Another perspective is to examine this from the viewpoint of government policy. The Higher Education Policy Statement expects that higher ed equip students with the necessary skills to support economic growth. Student number controls were put in place in the UK to manage the growth in courses that have ‘poor graduate employability and poor long-term earnings potential’. Access is no longer the sole focus for the OfS, but it is now directed towards achieving employment outcomes. More importantly, the strategy of ‘levelling up’ stresses that HE should focus on supporting people to contribute to economic growth and productivity.
The most prominent reason driving the focus on employability is the financial crisis that universities are facing, which makes universities dependent on employment outcomes to secure more funding. International students, rather than solely acting as customers, have been funding the universities as they are more often attracted to the selling point of employability, where graduate salaries may be used as a metric to assess course quality.
Not to be forgotten are societal expectations, which the statistics support, emphasising the importance of focusing on the employability that graduates expect. For example, graduates in the UK enjoy an 87.3% employment rate compared to 68.7% for non-graduates, with substantially higher rates of high-skilled employment—66.3% versus 23.6%, and median salaries—£38,500 versus £27,000.
What Else Beyond Employability?
However, it is worth emphasising that reducing higher education solely to an employability function risks overlooking its broader societal, cultural, and personal roles. I would argue that the highest purpose of higher education is to cultivate ‘critical thinking’ in individuals so that they can think independently, question assumptions, and engage meaningfully with the world around them. A sole focus on employability outcomes may undermine these transformative objectives.
Another important objective is that universities have a civic responsibility to nurture proactive and informed citizens, which means that such education can enable individuals to participate actively in their civic lives. HE courses in the humanities, social science and the arts are likely to nurture systems thinking and analytical thinking of societal issues, diversity, ethics, and social justice — competencies vital for democratic societies, and such skills are in demand in the global job market in the next five years, according to the World Economic Forum’s Future of Job Report published in 2025.

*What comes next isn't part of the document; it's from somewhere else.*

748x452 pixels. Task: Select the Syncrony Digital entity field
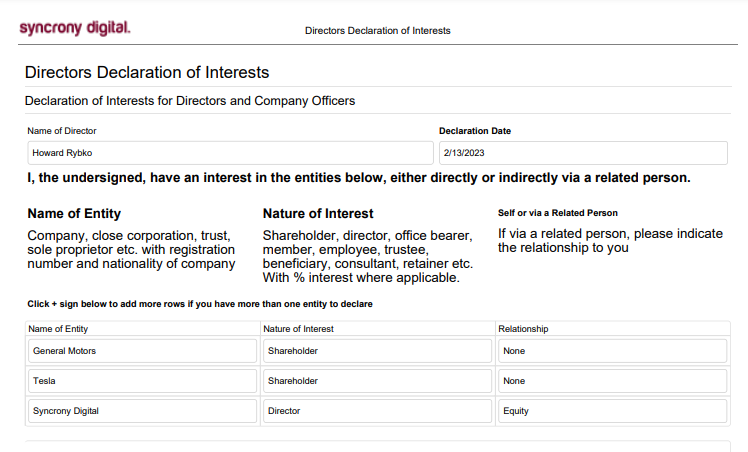click(143, 411)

Higher ed may also serve a personal developmental purpose, empowering students to be curious and continue learning, providing the space for students to explore their passions, challenge their perspectives, and develop their branding. It may also empower students to think creatively through discussions and posing challenging questions that help individuals create a deeper connection with existing knowledge.
Most importantly, higher ed must continue to focus on knowledge creation, distribution, and high-quality research, as universities play a crucial role in advancing our knowledge in science, technology, and culture. Although this may not be directly linked to the job market and employability, universities can conduct and make relevant research available to practitioners, helping to address complex issues in industries.
Universities can put AI to work in this cause by developing AI assistants tailored to specific disciplines that may help analyse and solve complex issues across various industries. Rather than focusing on ‘stress-testing’ assessments and seeing using AI as a way to ‘cheat’, as the norm moving forward is that everyone should know how to use AI effectively and ethically to solve personal, workplace, and global systemic challenges, which should help improve everyone’s AI and big data literacy, one of the core skills required in 2030, within the industries collaboratively.
What’s Next?
The following steps shouldn’t be framed as an absolute choice between focusing on employability and other educational objectives. A more balanced, long-term systemic model of higher education may focus on both. Systems thinking, analytical thinking, and AI and big data literacy are only three of the core skills required in the workplace and global society next five years, which shows that the nature of employability itself is evolving rapidly, and universities need to redefine and align their graduate attributes to their courses more quickly and frequently to catch up with the ever-evolving non-linear careers as it is no longer about educating and training for any specific job.